**Set tasks**
• a. In the copyleft mailing list post, through what two means can an author transfer copyright rights for their market value?
• b. Rewrite the paragraph of the copyleft mailing list post that begins "Copyleft is a method of copyright licensing" as a short bulleted list that keeps its main facts.
• c. In the copyleft mailing list post, rename "quibble" as "argue" in the part starting with "Rod Dixon, J.D., LL.M. rod" and going on through "position, at least)".

The position RMS takes...

Rod Dixon, J.D., LL.M. rod at
Wed Mar 29 02:26:39 UTC 2000

I could quibble with a couple of points, but essentially I would say you
have it. (as far as my position, at least)

Rod Dixon, J.D., LL.M.
rod at

> -----Original Message-----
> From: W. Yip [mailto:weng at]
> Sent: Tuesday, March 28, 2000 11:34 AM
> To: license-discuss at
> Subject: The position RMS takes...
> Hi folks, I have attempted to consolidate my response to all your heartily
> given contributions in one piece. Please do go through it and tell me what
> you think of what I understand.
> On Fri, 24 Mar 2000 17:53:45 -0800, David Johnson <david at>
> wrote:
> >On Fri, 24 Mar 2000, Mark Koek wrote:
> >> The GPL is dishonest, then?
> >I didn't say that! Nowhere within it does it say it is not property,
> >and plenty of places where it acknowledges it is guarding a piece of
> >intellectual property. But I hear a lot of statements to the effect
> >that "copyleft is not copyright" when in fact it is. People who don't
> >believe in information as property, but turn around and use the GPL
> >saying "no one owns it", are being dishonest, either with me or with
> >themselves. I can only assume that they are being unintentionally
> >dishonest.
> Copyleft is a method of copyright licensing. Thus 'Copyleft' is a
> method of
> licensing. OTOH, Copyright is a proprietary (meaning property) set of
> rights vested in the author (or employer) by law. These rights become
> property because they are made *exclusive* to the holder, meaning no one
> else can perform those listed acts without his permission. These are
> property rights because the author can exploit these rights for their
> market value by the transfer of these rights, whether through license or
> assignment.
> Legally, licensing represents permission to the person. In this, OSS
> licenses are no different from conventional licenses. However, the issue
> with Open Source licensing is compounded by the following:
> 1) The (i) nature and (ii) extent of the terms/permissions in OSS
> licenses.
> OSS Licenses are different from conventional licenses in that they
> (i) place *no* limits on the copying, and (ii) regulate/impose rules on
> subsequent sublicenses by the licensee and (iii) seem to offer permissions
> to *anyone* [unilaterally?].
> 2) The presence of contractual elements mixed with license elements. The
> former comprises *obligations* as a result of agreement, while the latter
> represents *permissions*. I find the resulting mix very difficult to
> ascertain or separate.

**Material provided**

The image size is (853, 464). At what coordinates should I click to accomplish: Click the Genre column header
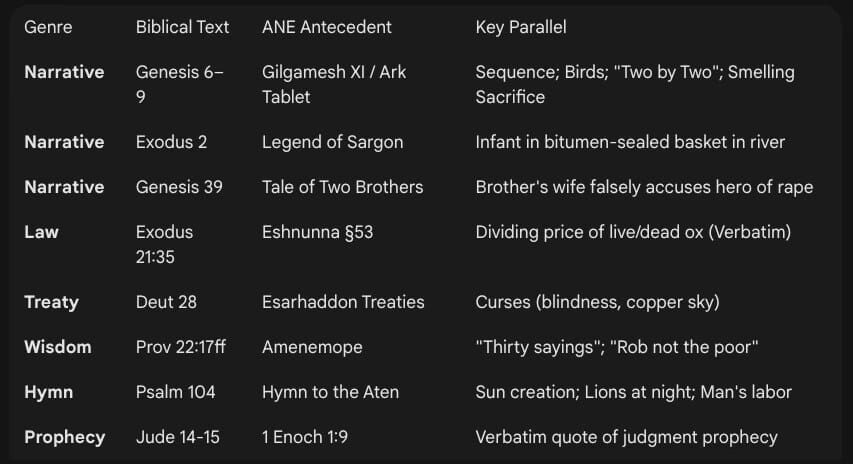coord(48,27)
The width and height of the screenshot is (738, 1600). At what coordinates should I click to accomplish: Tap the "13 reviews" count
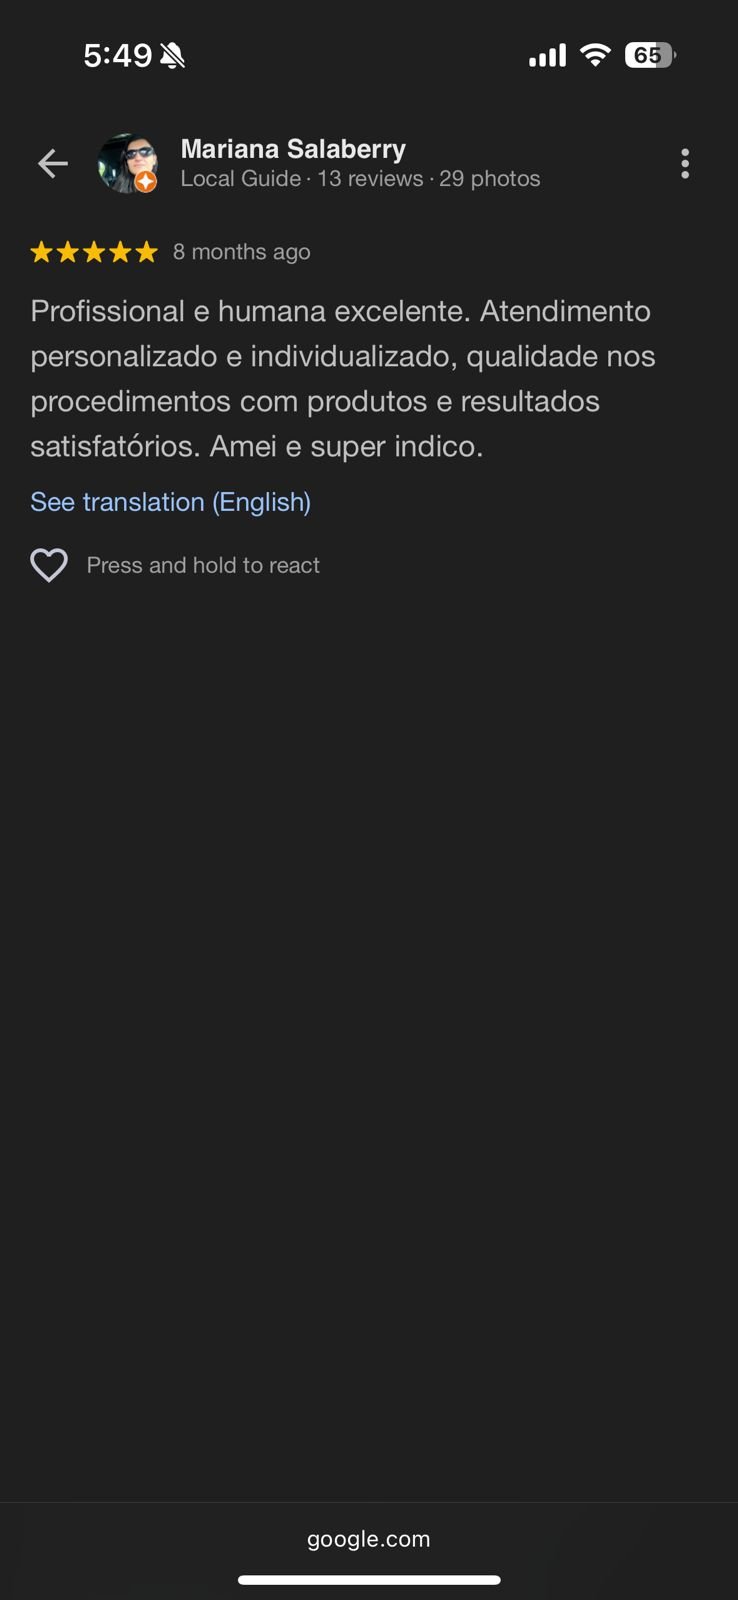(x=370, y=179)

**Full answers**
• a. Through license or assignment.

• b.
- Copyleft is a method of copyright licensing.
- Copyright is a set of property rights that the law gives to the author or employer.
- These rights are property because only the holder has them: no one else can do the listed acts without his permission.
- The author can use these rights for their market value by transferring them through license or assignment.

• c.
Rod Dixon, J.D., LL.M. rod at
Wed Mar 29 02:26:39 UTC 2000

I could argue with a couple of points, but essentially I would say you
have it. (as far as my position, at least)